Embedded system suitability

C's combination of hardware access and high-level abstraction makes it the go-to language for embedded systems.

Some common examples of this include digital cameras, industrial controllers, payment terminals, and anything else where software runs directly on constrained hardware.

C vs C++: What's the Difference?

C++ was developed by Bjarne Stroustrup starting in 1979 as an extension of C.

Instead of thinking of it separately, it is nearly a superset of C. In other words, most valid C code compiles as C++.

It adds object-oriented programming, templates, operator overloading, the Standard Template Library, and more sophisticated memory management tools.

Feature C C++
Paradigm Procedural Procedural, object-oriented, generic
OOP support Not supported Full support (classes, inheritance, polymorphism)
Memory management Manual (malloc/free) Manual and automatic (new/delete, smart pointers)
Function overloading Not supported Supported
Standard library Lean standard library Extensive STL (vectors, maps, algorithms)
Primary fintech use HSM firmware, embedded payment hardware, legacy core systems HFT execution engines, trading infrastructure, quantitative systems

For fintech hiring, a developer building HSM firmware or POS terminal software typically works in C, while a developer building a low-latency trading engine or extending a bank's legacy C++ core system needs C++ proficiency.

In our experience, many experienced candidates know both, but the depth of their C++ OOP experience versus their embedded C experience often differs.

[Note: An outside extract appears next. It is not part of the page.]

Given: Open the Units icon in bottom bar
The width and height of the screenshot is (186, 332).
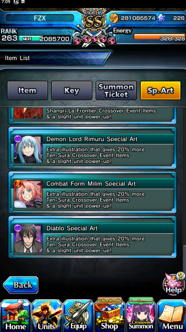Looking at the screenshot, I should pos(47,315).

Companies Using C in Financial and Technology Infrastructure

C and C++ appear in the infrastructure of organisations, including:

  • IBM (core system software, mainframe operating systems)
  • Microsoft (Windows kernel, financial desktop applications)
  • Samsung and Huawei (embedded systems, payment hardware)
  • VMware (virtualisation infrastructure that financial systems run on)
  • Nokia (network infrastructure underpinning financial transaction routing)
  • Virtually every major financial exchange (matching engines and low-latency trading infrastructure)

What Does a C Developer Do?

C developers working in fintech environments typically focus on one of several layers.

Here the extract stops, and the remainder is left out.